1François Bizet présente dans cet essai riche et complexe une analyse des textes de Georges Bataille consacrés à Jean Genet. Avis au lecteur : Genet ne constitue pas le cœur de cette étude, comme le reconnaît son auteur dès l’introduction. C’est bel et bien Bataille qui en occupe la première place dans cet essai1. Genet représenterait plutôt la « matière-prétexte » d’une réflexion sur le philosophe lui-même, sur les pierres d’achoppement, sur les failles et les zones d’ombre de son œuvre, sur ses propres revirements et contradictions. La Littérature et le Mal, ouvrage hybride de Bataille nécessite d’être repensé en lien avec l’ensemble de sa production critique. Les études de Bernard Sichère constituent à ce sujet des prémices sur lesquelles s’appuie l’auteur.  

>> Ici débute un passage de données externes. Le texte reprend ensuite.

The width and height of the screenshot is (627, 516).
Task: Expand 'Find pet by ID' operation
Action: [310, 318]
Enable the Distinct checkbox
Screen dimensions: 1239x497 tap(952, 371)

2Le « cas Genet » serait un exemple tout à fait flagrant de ces retours paradoxaux de Bataille sur ses propres concepts. Pourquoi Bataille modifie-t-il si profondément son jugement sur Genet entre 1949 et 1952 ? Dans un premier texte consacré à Haute-Surveillance, « D’un caractère sacré des criminels2 », Bataille défend la pièce de Genet qui vient de subir, notamment, les foudres critiques de François Mauriac3. Dans le second article que Bataille reprendra en clôture de La Littérature et le Mal, intitulé « Genet4 », Bataille se penche sur les deux premiers volumes des Œuvres complètes et sur Journal du voleur. Une condamnation sans appel s’abat sur l’écrivain auparavant estimé ; condamnation dont l’enjeu repose sur la notion de « communication ». Selon Bataille, Genet refuse de communiquer, malmenant un lectorat dont il n’aurait que faire et se voue par conséquent à l’échec. Une communication sans échange cherche ainsi à élucider « le mystère d’une volte-face5 » et à éclairer l’œuvre de Bataille d’un jour nouveau.

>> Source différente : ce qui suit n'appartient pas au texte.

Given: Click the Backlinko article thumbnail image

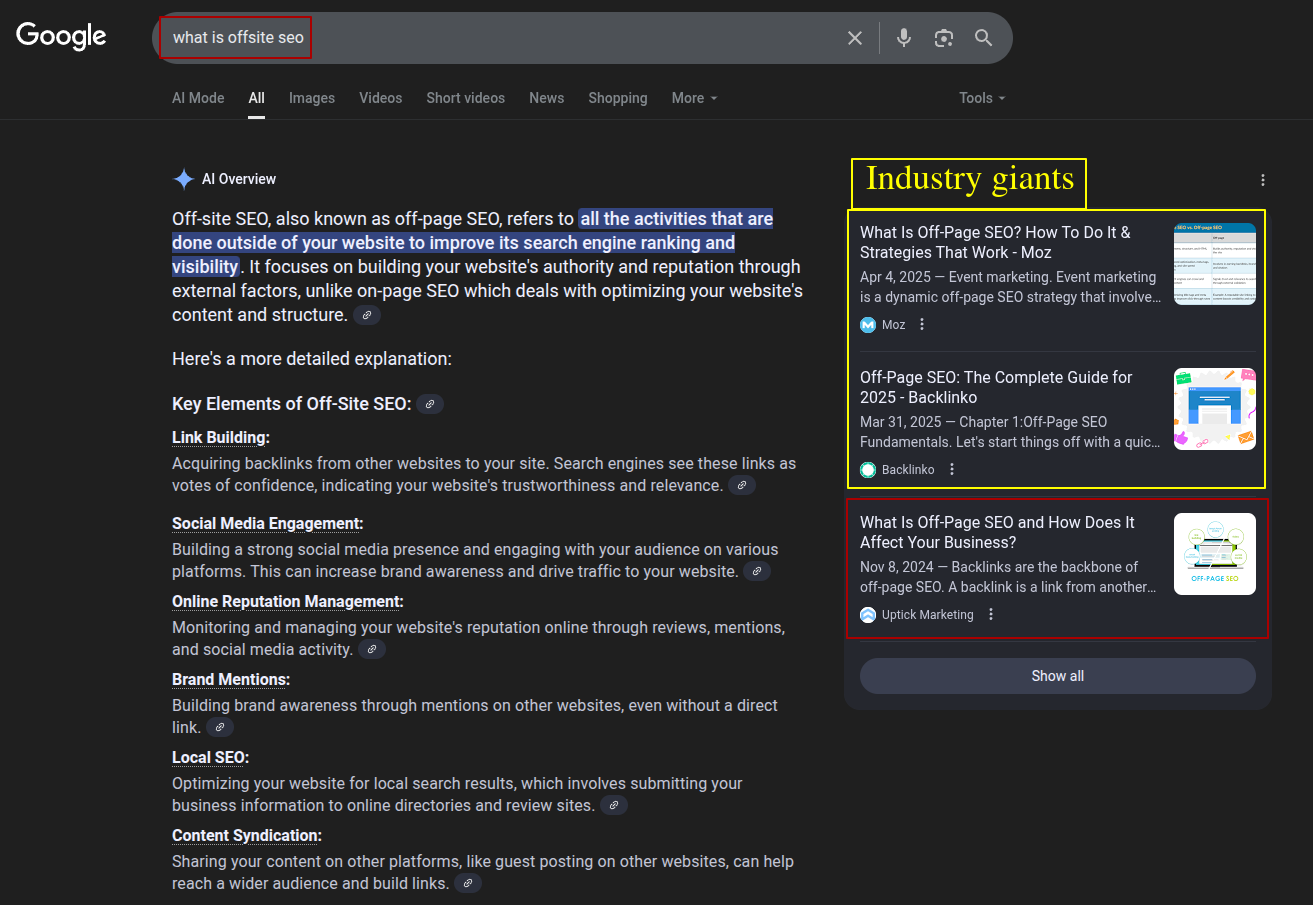Looking at the screenshot, I should [1214, 409].
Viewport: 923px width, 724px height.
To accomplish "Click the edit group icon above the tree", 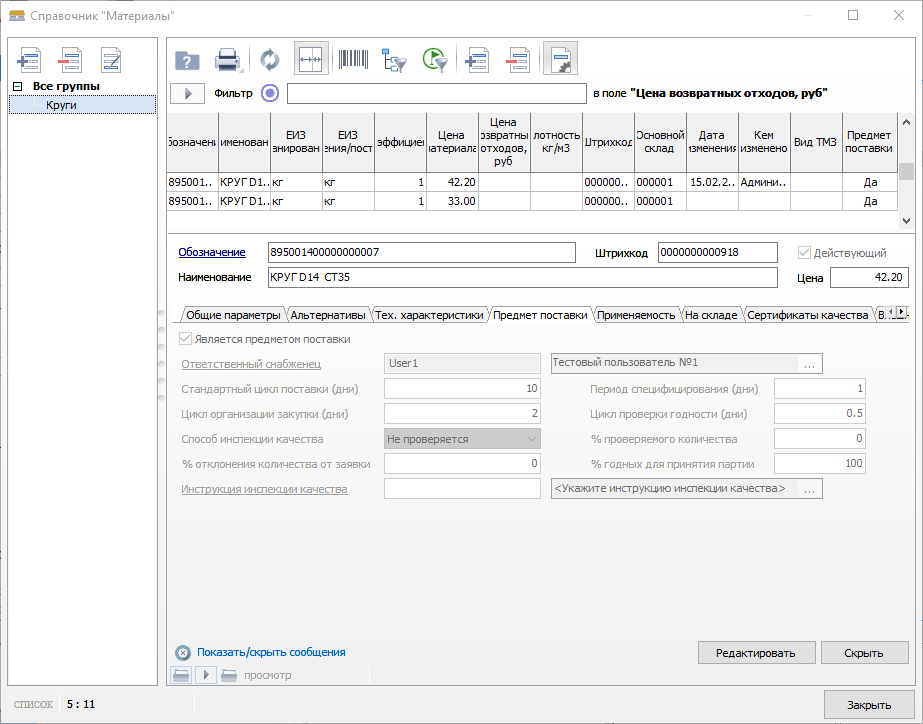I will tap(110, 60).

3La première partie de l’ouvrage est consacrée à la notion de « communication » chez Bataille et à l’article de 1949. La seconde porte sur la relation triangulaire qu’instaure la parution d’une part de Saint-Genet, comédien et martyr6 de Sartre en 1952 et d’autre part la réplique de Bataille, « Jean-Paul Sartre et l’impossible révolte de Jean Genet. » Bon nombre de critiques genétiens ne prennent pas en compte le premier texte de Bataille sur Genet et se focalisent sur le dernier chapitre de La Littérature et le Mal. Ce dernier texte est ainsi lu comme une réfutation de Sartre par Bataille dont Genet ne serait plus que l’enjeu prétexte. Or, comme le montre F. Bizet, loin de se contenter de répondre à Sartre, Bataille se confronte à une impasse et se révèle incapable de lire Genet selon sa logique propre.

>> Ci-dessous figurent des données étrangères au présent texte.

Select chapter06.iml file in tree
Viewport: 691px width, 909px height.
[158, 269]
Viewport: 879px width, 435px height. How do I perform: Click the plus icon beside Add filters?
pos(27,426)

4La communauté religieuse se fonde sur la fascination pour le crime et sur le meurtre rituel. La critique bataillienne se fonde sur la « compromission », sur une lecture « du dedans » et sur la reconnaissance en soi d’une « part maudite. » La lecture de Genet implique la compromission, ce qui prouve, pour Bataille, que Mauriac n’a pas lu Genet. Dans sa pièce, Haute-Surveillance, Genet « atteint l’essence du religieux, cette concomitance du sacré et du mal qu’ont oublié les gardiens jaloux de la morale religieuse7. » « [Il] n’est pas de morale possible à vouloir ignorer les vertus du mal8. » Dans Sur Nietzche, Bataille explique qu’« [une] morale vaut dans la mesure où elle nous propose de nous mettre en jeu. Elle n’est sinon qu’une règle d’intérêt, auquel manque l’élément d’exaltation9. » Bataille prend pour exemple le passage où Yeux-Verts s’affronte à son crime, dans une danse-transe basculant dans « le monde sans limites du sacré10. »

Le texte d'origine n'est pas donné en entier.